Every plan Opus creates in Planning mode gets run through ChatGPT 5.2. It catches at least 3 or 4 serious issues that Claude didn’t think of. It typically takes 2 or 3 back and fourths for Claude to ultimately get it right.
I’m in Claude Code so often (x20 Max) and I’m so comfortable with my environment setup with hooks (for guardrails and context) that I haven’t given Codex a serious shot yet.
The same thing can be said about Opus running through Opus.
It's often not that a different model is better (well, it still has to be a good model). It's that the different chat has a different objective - and will identify different things.
My (admittedly one person's anecdotal) experience has been that when I ask Codex and Claude to make a plan/fix and then ask them both to review it, they both agree that Codex's version is better quality. This is on a 140K LOC codebase with an unreasonable amount of time spent on rules (lint, format, commit, etc), on specifying coding patterns, on documenting per workspace README.md, etc.
That's a fair point and yet I deeply believe Codex is better here. After finishing a big task, I used two fresh instances of Claude and Codex to review it. Codex finds more issues in ~9 out of 10 cases.
While I prefer the way Claude speaks and writes code, there is no doubt that whatever Codex does is more thorough.
Every time Claude Code finishes a task, I plan a full review of its own task with a very detailed plan and it catches itself many things it didn’t see before. It works well and it’s part of the process of refinement. We all know it’s almost never 100% hit of the first try on big chunks of code generated.
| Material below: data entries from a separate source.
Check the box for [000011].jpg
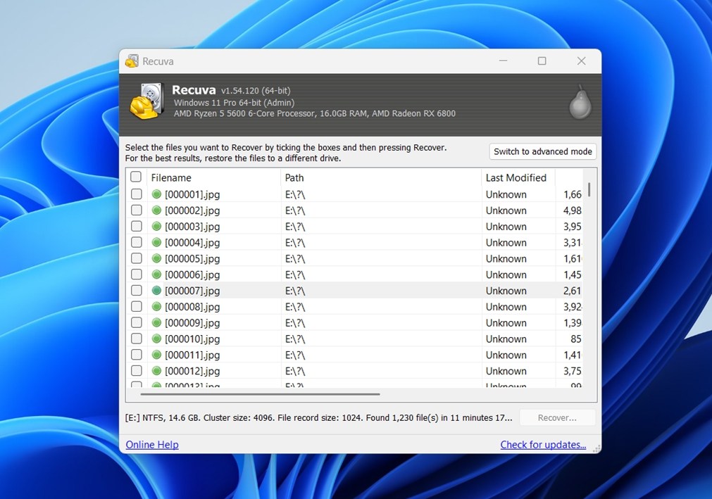712x499 pixels. coord(135,355)
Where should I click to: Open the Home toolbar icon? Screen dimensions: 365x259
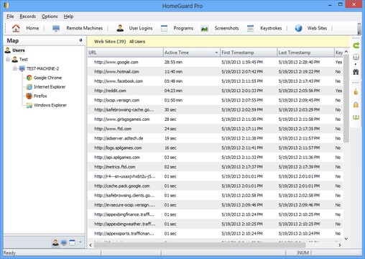(x=16, y=28)
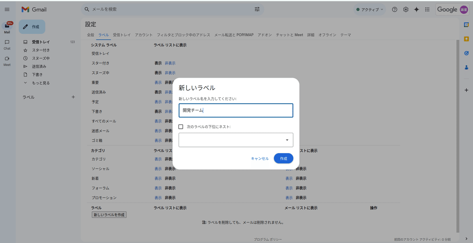Open the Google Keep side panel icon
The image size is (473, 243).
(x=466, y=39)
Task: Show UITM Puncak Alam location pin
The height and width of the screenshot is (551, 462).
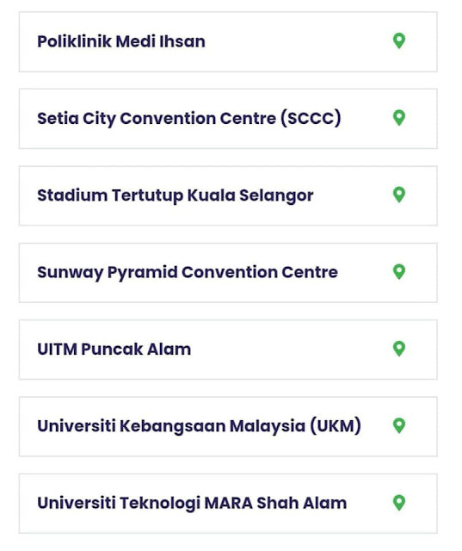Action: point(399,349)
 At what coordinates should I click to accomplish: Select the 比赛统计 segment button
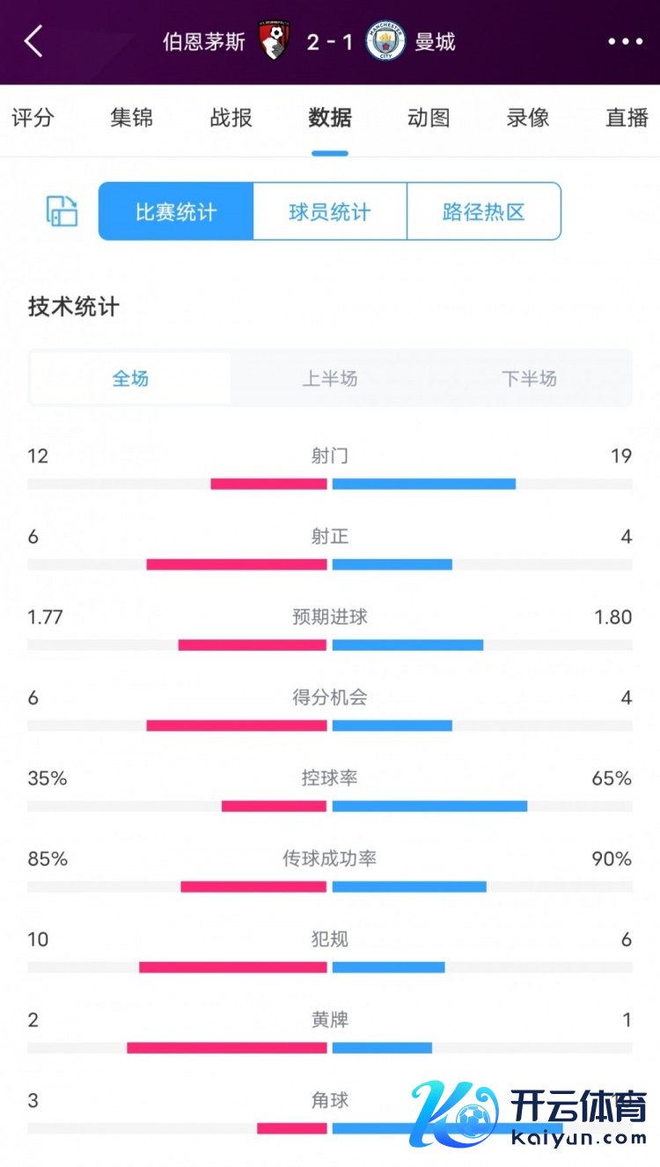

How exactly do you plan/initiate a review from the terminal? open up a new shell/instance of claude and initiate the review with fresh context?
Yeah. It dumps context into various .md files, like TODO.md.
Thanks for the tip. I was dubious, I tried GPT 5.2 for a start on a large plan and it was way better than reviewing it with Claude itself or Gemini. I then used it to help me with feature I was reviewing, it caught real discrepancies between the plan and the actual integration!
This makes me think: are there any "pair-programming" vibecoding tools that would use two different models and have them check each other?